[Start of Attachment]

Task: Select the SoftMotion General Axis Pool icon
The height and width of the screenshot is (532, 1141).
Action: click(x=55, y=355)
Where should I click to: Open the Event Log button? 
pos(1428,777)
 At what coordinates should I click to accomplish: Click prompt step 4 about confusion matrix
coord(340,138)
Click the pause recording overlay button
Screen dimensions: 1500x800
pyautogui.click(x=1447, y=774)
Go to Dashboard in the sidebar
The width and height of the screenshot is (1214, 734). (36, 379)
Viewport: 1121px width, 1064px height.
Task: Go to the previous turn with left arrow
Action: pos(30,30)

[End of Attachment]

**Task item**
Each line of the listing is to be reproduced verbatim.

**Solution to this problem**
Task: Select the SoftMotion General Axis Pool icon
The height and width of the screenshot is (532, 1141).
Action: click(x=55, y=355)
Where should I click to: Open the Event Log button? 
pos(1428,777)
 At what coordinates should I click to accomplish: Click prompt step 4 about confusion matrix
coord(340,138)
Click the pause recording overlay button
Screen dimensions: 1500x800
pyautogui.click(x=1447, y=774)
Go to Dashboard in the sidebar
The width and height of the screenshot is (1214, 734). (36, 379)
Viewport: 1121px width, 1064px height.
Task: Go to the previous turn with left arrow
Action: pos(30,30)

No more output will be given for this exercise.